In Indiana, lawmakers are considering two bills to help coal facilities. One would limit the amount of electricity their utilities can buy from wholesale electricity markets, in a roundabout bid to keep power companies from shuttering their coal plants. The other would make it harder for utilities to quickly recover outstanding costs on their coal plants upon closure — unless utilities announce the closure as part of their long-term electricity plan.

Both bills have been watered down by utilities, industrial interests and consumer groups so much that they will have little practical impact on power companies’ efforts to transition to cleaner fuels, said Kerwin Olson, who leads the Citizens Action Coalition (CAC), a consumer advocacy group.

That marks a massive shift for a state with a long history of mining that received three-quarters of its power from coal as recently as 2015.

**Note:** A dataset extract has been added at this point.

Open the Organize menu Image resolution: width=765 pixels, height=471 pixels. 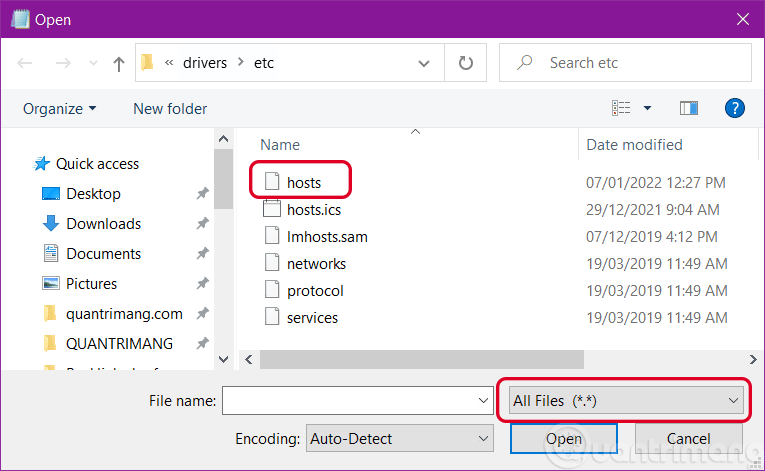(x=60, y=108)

“It’s not the CAC, Sierra Club and Hoosier Environmental Council complaining about coal — it’s the utilities,” Olson said. “It was a lot tougher four years ago than it is today, having to fight off bad legislation. Now we’re seeing a softening.”

‘Eggs in one basket’

Signs of a shift are harder to find in West Virginia. In November, efforts to keep Pleasants Power Station open received an unexpected boost when the state’s Consumer Advocate Division recommended that utility regulators order FirstEnergy to explore purchasing the plant again.

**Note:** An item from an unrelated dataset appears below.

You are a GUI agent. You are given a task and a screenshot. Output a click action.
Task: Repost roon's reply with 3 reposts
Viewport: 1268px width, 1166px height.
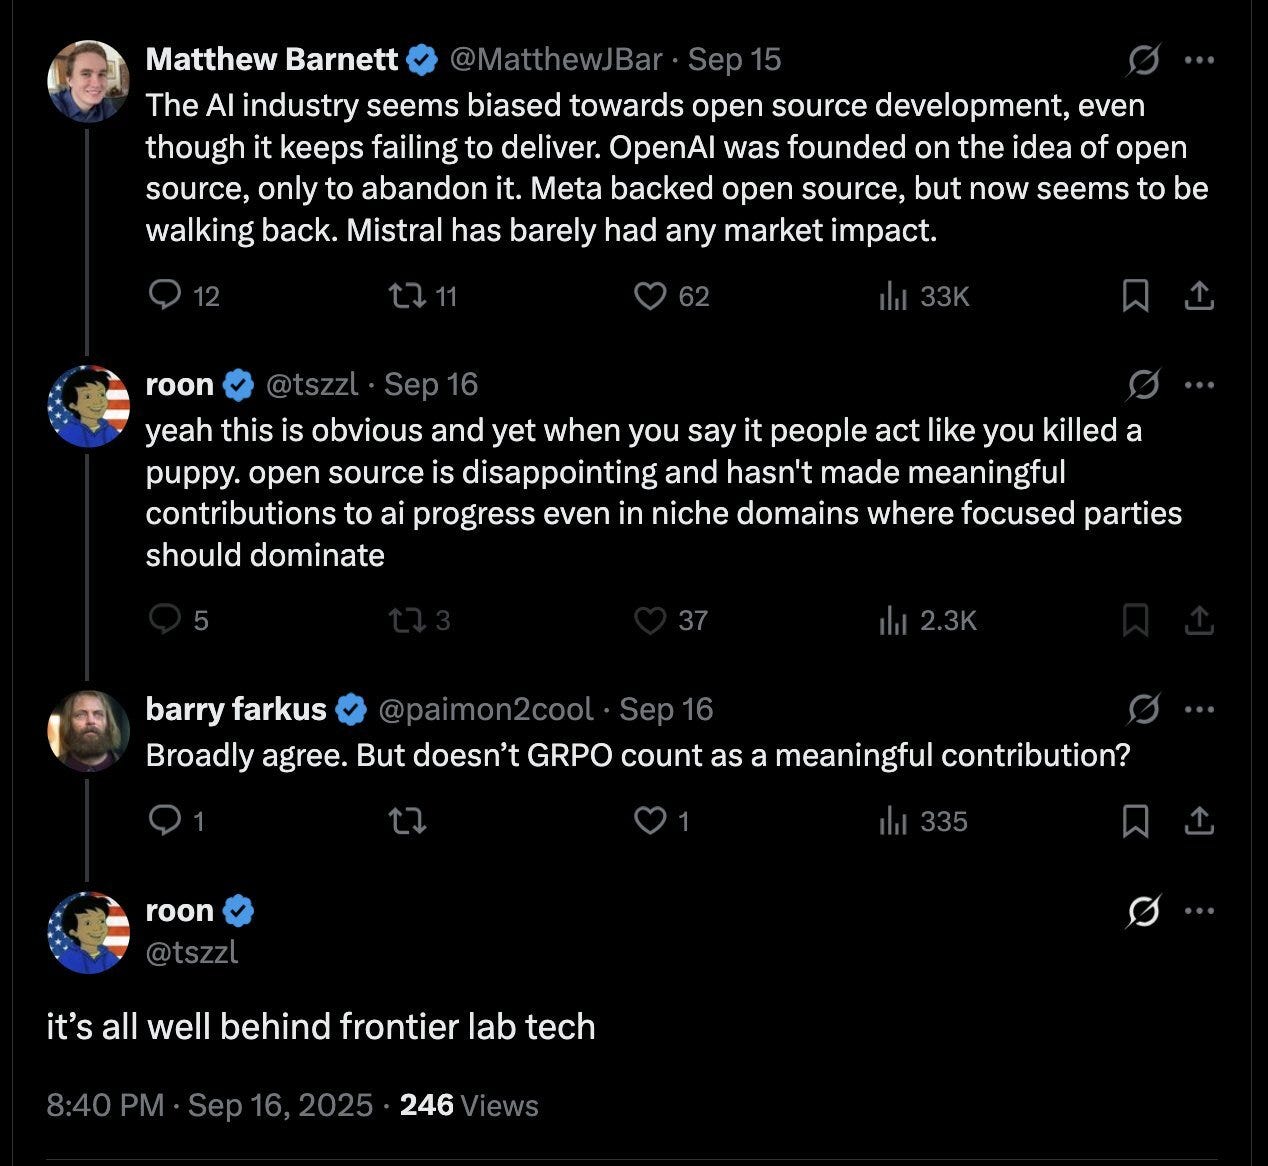(x=407, y=620)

The recommendation was especially notable because the Consumer Advocate, which represents ratepayers, opposed FirstEnergy’s plan to transfer the plant in 2017. Emily Medine, a coal analyst who testified on the advocate’s behalf, said the circumstances were different this time around.

“In 2017, the price for the plant was significant. Today, given the plans to close the plants, the price should be closer to zero,” Medine said in an interview.

Pleasants Power Station also has another advantage: It has been outfitted with pollution controls designed to limit emissions of nitrogen oxide. One of FirstEnergy’s two existing coal plants in West Virginia lack such controls.

“Pleasants is potentially a more desirable asset,” she said.

West Virginia regulators accepted Medine’s recommendation, ordering FirstEnergy to evaluate an acquisition. It’s unclear if the company will move forward with the purchase.

During an earnings call with analysts last month, interim FirstEnergy CEO John Somerhalder said the company was “working hard to see if that could make sense,” but noted he could not prejudge the results of the utility’s analysis, which is due at the end of the month.

The purchase of Pleasants Power Station has been opposed by a coalition of environmental and industrial interests. They contend FirstEnergy has no need for the additional power. Even if the utility sought new generation resources, they argue, it would be better off going to the market and requesting proposals for new resources instead of purchasing a 42-year-old coal plant. They note Pleasants Power Station will be subject to new federal regulations governing wastewater discharges if it remains open, a potentially costly upgrade that would have to be paid for by consumers.

West Virginia Energy Users Group, a trade group representing heavy industry and other large electricity consumers, argued in testimony to the PSC that there was no evidence to support Medine’s assertion the plant could be purchased cheaply.

“It’s not about the fuel resource,” said Derrick Price Williamson, a lawyer who leads the energy group. “We don’t think utilities should be investing huge amounts of money in solar if solar is not economic in the market. We think the development of solar should be left to the competitive wholesale market, just as the development or retention of coal facilities should be left to the competitive wholesale market. There shouldn’t be artificial barriers or supports created by the Legislature.”

Shannon Anderson, an attorney at the Powder River Basin Resource Council in Wyoming, said she has observed a similar trend in other coal states.

“You have states who typically don’t like to enforce mandates. They talk about government control, and they don’t like to regulate the market. They talk about the free market. But when it comes down to it, they are struggling with how to implement their values and save coal,” said Anderson, a longtime coal critic. “When you put all your eggs in one basket, it is hard to move forward.”